I remember how, in 2008, the presidential campaign here in the U.S. came to standstill when George W Bush stepped before the American people and announced that the financial sky was falling. Lehman Brothers and AIG collapsed. Merrill Lynch was on the verge of bankruptcy. Banks screamed for bailouts. Economies nosedived. Credit ratings went south. The investment banking system was coming apart at the seams. The culprit in this chaotic and complex was derivatives – specifically with mortgages.
I remember how every other week or so, we received notices from a bank that our mortgage had been sold to this bank or that one. I remember thinking, Huh? What’s this mean? I recall how the people across the street from us went bankrupt and walked away from their house.
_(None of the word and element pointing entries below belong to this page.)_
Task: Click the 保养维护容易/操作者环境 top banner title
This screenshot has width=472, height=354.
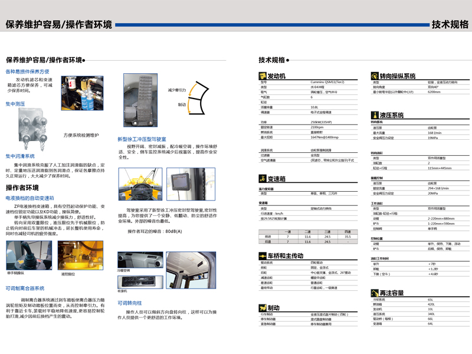Action: (58, 24)
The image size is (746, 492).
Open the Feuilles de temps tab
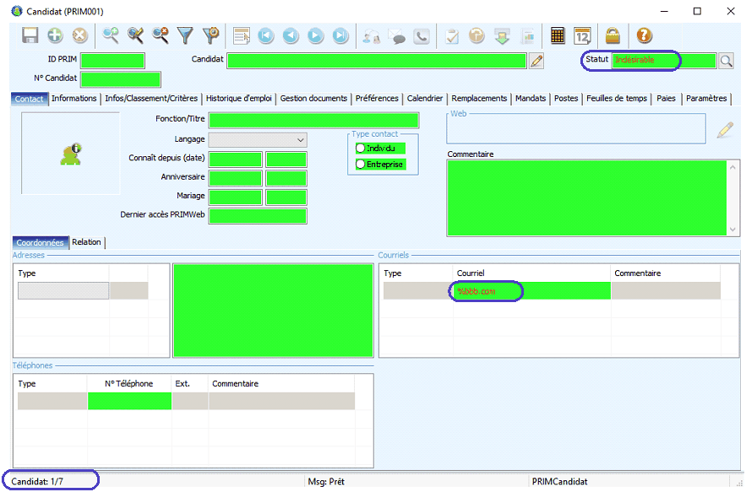617,99
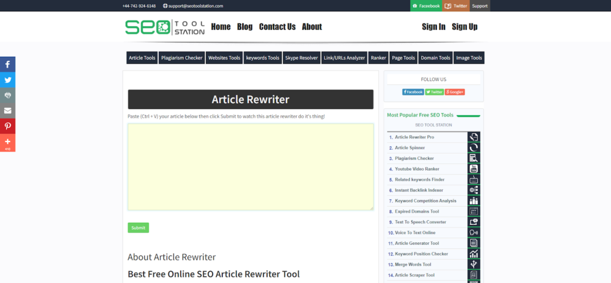
Task: Click the Youtube Video Ranker icon
Action: [x=474, y=169]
Their mortgage was underwater. For months afterward, that house was a revolving door of tenants. We never knew who was living there, but at one point, a couple of the tenants sat all day in their garage, computers on their laps. We later realized they were using the internet connections of their neighbors.
By 2009, it was obvious that Florida and the rest of the country were in deep trouble. Foreclosed signs appeared on lawns in every neighborhood. We had friends who hadn’t paid their mortgages in months, but because no bank could prove who owned their homes, they stayed in their homes.
Meanwhile, the story for CEOs for these greedy, corrupt countries was quite a different story. For instance, between 2000-2006, the top five execs at Lehman Brothers made over a billion dollars. When the company went belly up, these execs were allowed to keep their earnings.
Five years after this meltdown, economies are staggering along. Iceland went under. Greece is the brunt of late-night jokes. Spain and Portugal are barely keeping their heads above water. Banks are bigger than ever and the financial sector employs more than 3,000 lobbyists who help to sculpt financial policy in the U.S. Despite assurances that the local and international economies are improving, all you have to do to uncover the truth about your country, your state, your province, is to drive through your neighborhood, your community, or walk into your local bank.
In the U.S., for the first time in history, children are not more educated or prosperous than their parents.
Naomi Klein’s book, Shock and Awe, is probably one of the most lucid ever written about global finances. John Perkins, one of the foremost writers on shamanic practices, used to work for the IMF. His book, Confessions of an Economic Hitman tells this same story of corruption, from a slightly different perspective.
When Obama won the 2008 election, he appointed Timothy Geitner as the U.S. Secretary of the Treasurer. Geitner was the president of the Federal Reserve Bank of New York during the meltdown, so this selection bewildered me. During the meltdown, Ben Bernanke was the current chairman of the Federal Reserve, and Obama re-appointed him. Why?
As Matt Damon says at the end of this terrific documentary, the people responsible for this meltdown are still in power.
What’s wrong with this picture?
Hopefully, with Obama’s second term – where he doesn’t have to worry about re-election – this country can begin functioning again as a democracy. This documentary captures the essence of why it’s so profoundly important.